Матвей Алексеевич определил у него крупозное воспаление легких. Наверно, шаман вышел разгоряченный из фанзы после неистового камлания и простудился. Надежд на выздоровление было мало. Пору — болезненный, узкогрудый, изможденный. А Мартыненко хотелось просто по-человечески помочь старику.
— От тебя будет все зависеть, Сайла, — сказал ей Матвей Алексеевич. — Ухаживай получше за стариком, может, и выздоровеет.
Сайла ночи просиживала у постели шамана. Тоска бы загрызла ее в длинные зимние ночи, если бы не чудесная вещь — букварь. Она уже затвердила буквы и складывала их в звучные русские слова: «Мы не рабы... Ленин жив... Наша земля». Из слов получались фразы о новой, не всегда понятной жизни. Сайла радовалась, так радовалась, что даже иногда плакала. Теперь она вместе со всеми училась в ликбезе.
Когда об этом узнал ее бывший муж Апа, он пришел в школу и спросил ее:
— Зачем буквы тебе, Сайла?
— Чтобы было светло в моей голове, — ответила она.
— Ак-кха! — поперхнулся Апа. — Нет, в эту женщину определенно вселился злой дух!
Да, она будет учиться, станет лечить, как Матвей. Вот лежит на кровати шаман Пору и как ребенок повинуется ей. А ведь недавно он даже не удостаивал ее взглядом.
Когда Пору впервые пришел в сознание и глянул на темные худые руки свои, протянутые поверх белоснежной, как мех горностая, простыни, в единственном глазу его загорелся испуг.

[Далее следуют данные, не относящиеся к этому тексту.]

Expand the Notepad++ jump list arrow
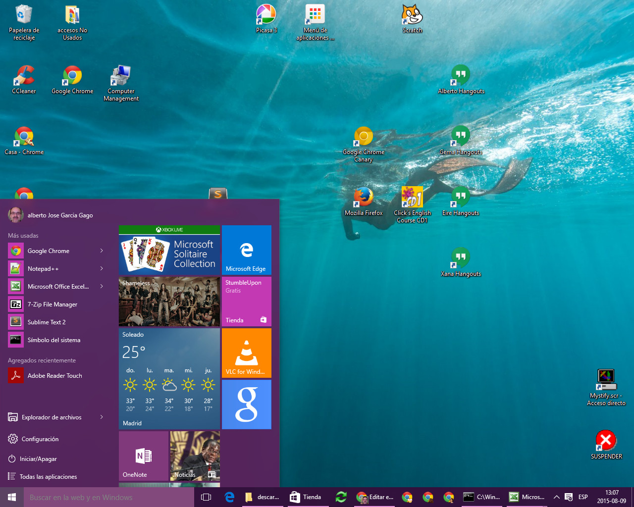This screenshot has height=507, width=634. [102, 269]
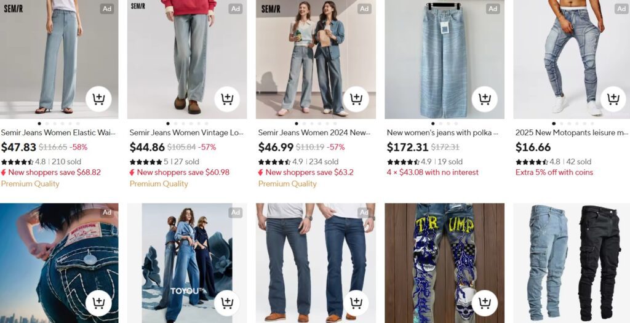Add Semir 2024 New jeans to cart
This screenshot has height=323, width=630.
pos(356,99)
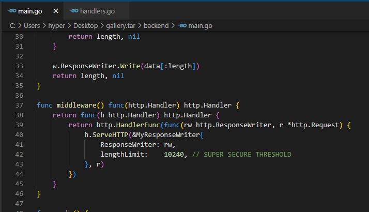Click main.go in the breadcrumb path
Screen dimensions: 369x212
tap(200, 25)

У кровати появилась Сайла в белом халате, в марлевой повязке на черных волосах.
— Где я? Не в стране ли предков? — спросил еле слышно Пору, удивившись необыкновенной слабости своего голоса.
— Ты на этой земле, шаман Пору, — заверила его Сайла, поправляя подушку. Она накапала какой-то жидкости в чайную ложку и поднесла к губам старика.
Пору с брезгливой гримасой отвернулся от остро пахнущей ложки.